I. Un encadrement procédural proportionné du droit de grève

A. La validation du mécanisme de négociation préalable

Le Conseil constitutionnel rappelle que le droit de grève s’exerce dans le cadre des lois qui le réglementent, conformément au Préambule de 1946. Les sages considèrent que le législateur peut imposer une négociation préalable au dépôt d’un préavis afin de favoriser la résolution amiable des conflits collectifs. L’extension du délai entre la notification des motifs et le début du mouvement, porté à treize jours, est jugée conforme aux exigences de continuité. Ce délai permet d’organiser un dialogue effectif tout en autorisant la mise en place d’un plan de transport adapté aux besoins essentiels de la population. L’intervention des organisations syndicales représentatives dans ce processus ne constitue pas une restriction injustifiée, car elle laisse entière la liberté de chaque travailleur. Le juge affirme que « le droit de grève est un principe de valeur constitutionnelle mais qu’il a des limites » fixées par la loi.

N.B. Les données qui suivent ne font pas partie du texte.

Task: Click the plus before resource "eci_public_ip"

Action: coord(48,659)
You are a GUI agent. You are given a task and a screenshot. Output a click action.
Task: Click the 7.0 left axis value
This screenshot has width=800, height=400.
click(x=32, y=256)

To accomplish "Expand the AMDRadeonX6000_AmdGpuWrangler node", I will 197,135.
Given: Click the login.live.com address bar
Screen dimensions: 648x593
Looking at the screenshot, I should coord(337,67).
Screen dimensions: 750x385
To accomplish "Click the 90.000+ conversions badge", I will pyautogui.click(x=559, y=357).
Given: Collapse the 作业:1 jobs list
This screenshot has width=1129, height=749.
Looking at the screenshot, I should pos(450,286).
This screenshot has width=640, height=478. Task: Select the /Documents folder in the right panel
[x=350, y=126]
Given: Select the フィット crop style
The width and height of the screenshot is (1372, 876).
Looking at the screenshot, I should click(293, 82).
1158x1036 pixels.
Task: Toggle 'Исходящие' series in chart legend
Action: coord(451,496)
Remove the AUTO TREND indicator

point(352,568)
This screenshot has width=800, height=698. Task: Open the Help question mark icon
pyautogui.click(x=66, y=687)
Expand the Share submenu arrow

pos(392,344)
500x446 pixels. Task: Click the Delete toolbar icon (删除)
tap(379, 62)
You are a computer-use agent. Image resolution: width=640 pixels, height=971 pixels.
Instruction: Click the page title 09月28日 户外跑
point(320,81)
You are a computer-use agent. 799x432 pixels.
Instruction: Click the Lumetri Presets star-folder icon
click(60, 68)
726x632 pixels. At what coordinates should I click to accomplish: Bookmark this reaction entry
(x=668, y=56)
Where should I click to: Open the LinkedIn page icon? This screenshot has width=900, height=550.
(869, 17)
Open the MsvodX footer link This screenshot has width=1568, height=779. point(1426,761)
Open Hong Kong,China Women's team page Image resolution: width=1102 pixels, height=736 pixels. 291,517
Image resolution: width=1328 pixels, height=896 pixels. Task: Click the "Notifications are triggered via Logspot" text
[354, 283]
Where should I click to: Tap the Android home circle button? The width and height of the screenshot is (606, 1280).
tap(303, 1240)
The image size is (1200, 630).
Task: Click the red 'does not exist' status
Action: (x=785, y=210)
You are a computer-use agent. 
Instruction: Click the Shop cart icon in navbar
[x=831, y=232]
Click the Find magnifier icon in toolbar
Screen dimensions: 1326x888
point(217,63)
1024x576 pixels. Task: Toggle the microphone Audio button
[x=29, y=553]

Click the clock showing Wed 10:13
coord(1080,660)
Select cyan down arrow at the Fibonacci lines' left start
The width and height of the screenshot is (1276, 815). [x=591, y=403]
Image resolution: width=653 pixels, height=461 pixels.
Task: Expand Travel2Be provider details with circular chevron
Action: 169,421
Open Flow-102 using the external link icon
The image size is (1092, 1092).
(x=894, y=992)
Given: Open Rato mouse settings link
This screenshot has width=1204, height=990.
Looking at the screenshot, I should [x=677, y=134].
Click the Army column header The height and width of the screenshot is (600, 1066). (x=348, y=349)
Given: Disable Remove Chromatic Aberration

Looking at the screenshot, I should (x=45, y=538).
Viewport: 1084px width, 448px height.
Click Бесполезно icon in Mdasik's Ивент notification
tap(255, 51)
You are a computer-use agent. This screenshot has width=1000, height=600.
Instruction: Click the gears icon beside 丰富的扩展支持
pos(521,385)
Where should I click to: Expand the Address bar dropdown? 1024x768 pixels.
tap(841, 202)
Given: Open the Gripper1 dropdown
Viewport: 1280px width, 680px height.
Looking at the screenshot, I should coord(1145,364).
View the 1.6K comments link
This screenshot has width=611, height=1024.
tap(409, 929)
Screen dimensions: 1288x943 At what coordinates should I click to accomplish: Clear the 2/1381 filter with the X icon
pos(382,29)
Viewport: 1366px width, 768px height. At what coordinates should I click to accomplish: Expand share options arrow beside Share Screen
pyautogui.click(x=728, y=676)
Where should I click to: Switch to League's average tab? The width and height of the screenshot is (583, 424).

B. La constitutionnalité de l’obligation de déclaration individuelle

L’article 5 de la loi impose aux agents indispensables à l’exécution du service d’informer leur employeur de leur intention de faire grève. Cette déclaration doit intervenir quarante-huit heures à l’avance sous peine de sanctions disciplinaires prévues par le règlement intérieur de chaque entreprise concernée. Pour le juge constitutionnel, cette formalité ne saurait être étendue à l’ensemble des salariés mais doit se limiter à ceux dont la présence est déterminante. Cette mesure vise uniquement à permettre la réaffectation des personnels disponibles pour assurer les dessertes prioritaires définies par les autorités organisatrices de transport. Le Conseil souligne que cette obligation ne prive pas le salarié du droit de rejoindre un mouvement déjà engagé, sous réserve du respect du délai. Les garanties relatives au secret professionnel et à la protection de la vie privée assurent que ces informations ne seront pas détournées de leur objet.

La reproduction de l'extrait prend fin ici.